Today, the Fed has held the key interest rate steady at 5.25% for "just over a year" and seems unlikely to raise rats in the future ("Public affects inflation," AP Wire, 2007). But although it has defended its recent policy, the Fed admits that its decisions are never a science, and it weights the potential accuracy of forecasts in light of consumer psychology. The current chairman Ben Bernanke said this means that the Fed cannot ignore the threat of inflation anymore than it can ignore indebted consumers who are worried about the effect of high interest rates upon their monthly budget. "If investors, consumers and businesses feel confident that the Fed will keep prices stable...they may be less inclined to act in ways that could aggravate inflation," because "these groups may be less inclined in such circumstances to worry that inflation will eat away at investments and paychecks, and might feel better about longer-term financial planning" ("Public affects inflation," AP Wire, 2007). In short, consumers living off of their assets, like retirees, may be more willing to spend more freely if they feel those assets are not in jeopardy.

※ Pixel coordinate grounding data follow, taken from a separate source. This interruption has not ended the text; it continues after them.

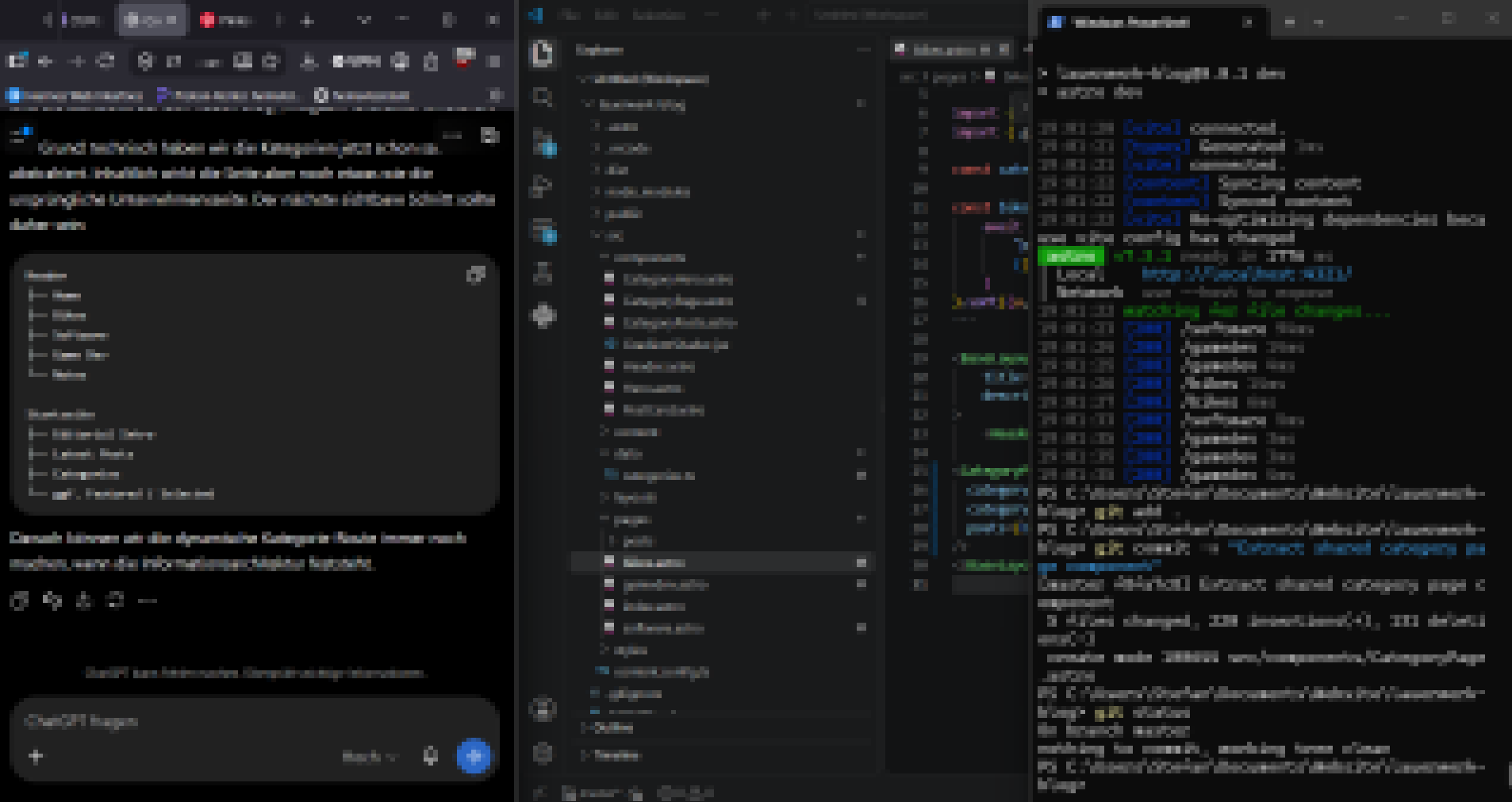Open the File menu in VS Code
Screen dimensions: 1512x802
(569, 14)
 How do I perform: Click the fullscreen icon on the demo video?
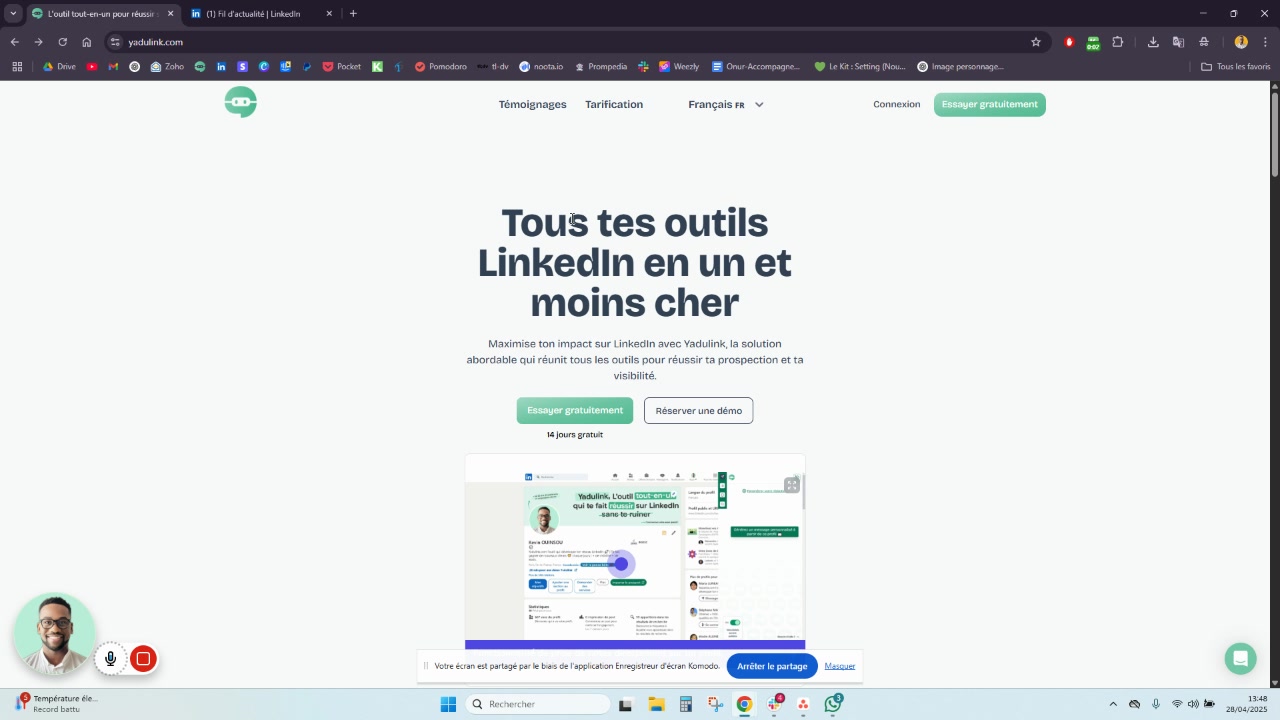(x=791, y=485)
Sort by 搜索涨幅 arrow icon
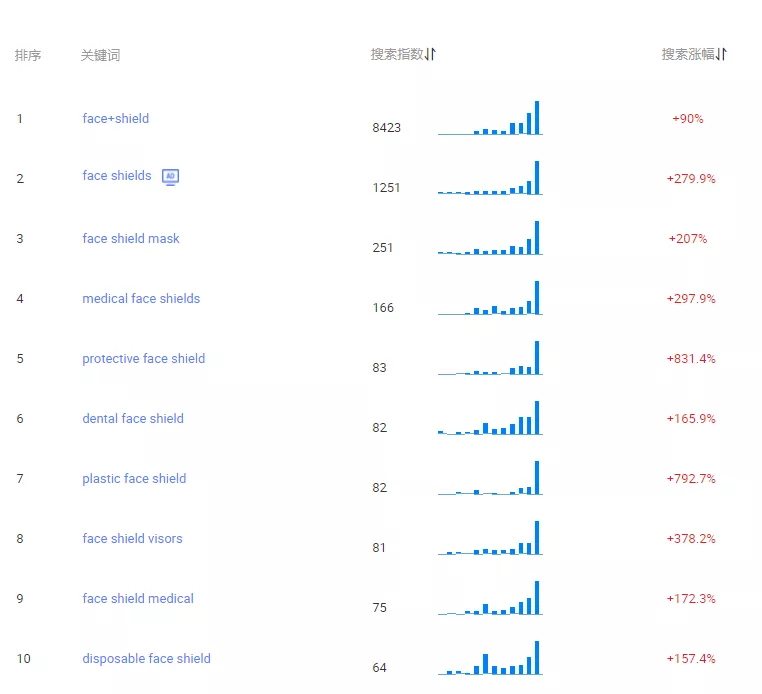Image resolution: width=762 pixels, height=694 pixels. pos(722,54)
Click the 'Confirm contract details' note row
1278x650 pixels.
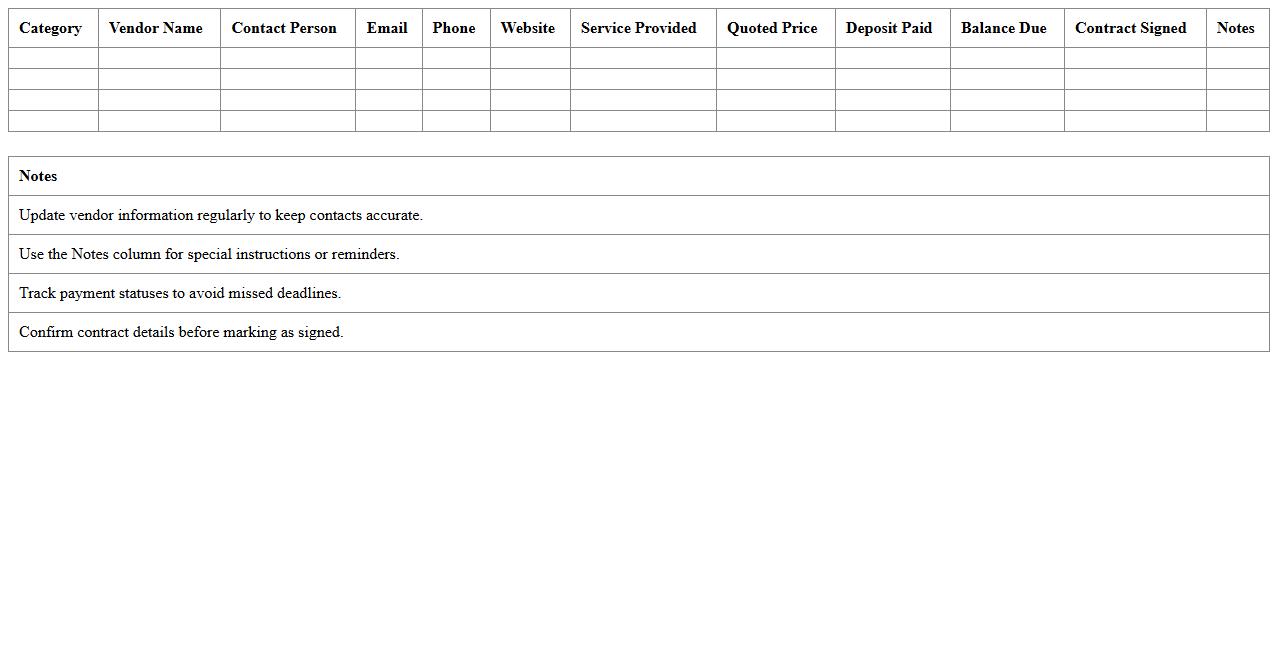181,332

The Fed's own lack of confidence in its predictions highlights not incompetence, but the difficulty of predicting the complex array of forces that affect the economy. Consumer optimism, natural and political forces, and other areas beyond the Fed's immediate control must come into play when it sets the rate of interest. This may suggest that the Fed should be more cautious in creating monetary policy for the economy, because it can affect so many lives based upon uncertain predictions. Still, the Fed's influence is only likely to increase rather than decrease in the future, and all consumers can do is attempt to alter their buying and borrowing habits in light of their own predictions of the Fed chairman's behavior.
Works Cited
Commentary: The pros & cons of unchanged interest rates." Nightly Business Report.
PBS.com. 14 Aug 2006. [18 Jul 2007] http://www.pbs.org/nbr/site/onair/transcripts/060814d/
Fed lifts interest rate to 3.75%" BBC News: Business. 20 Sept 2005. [18 Jul 2007]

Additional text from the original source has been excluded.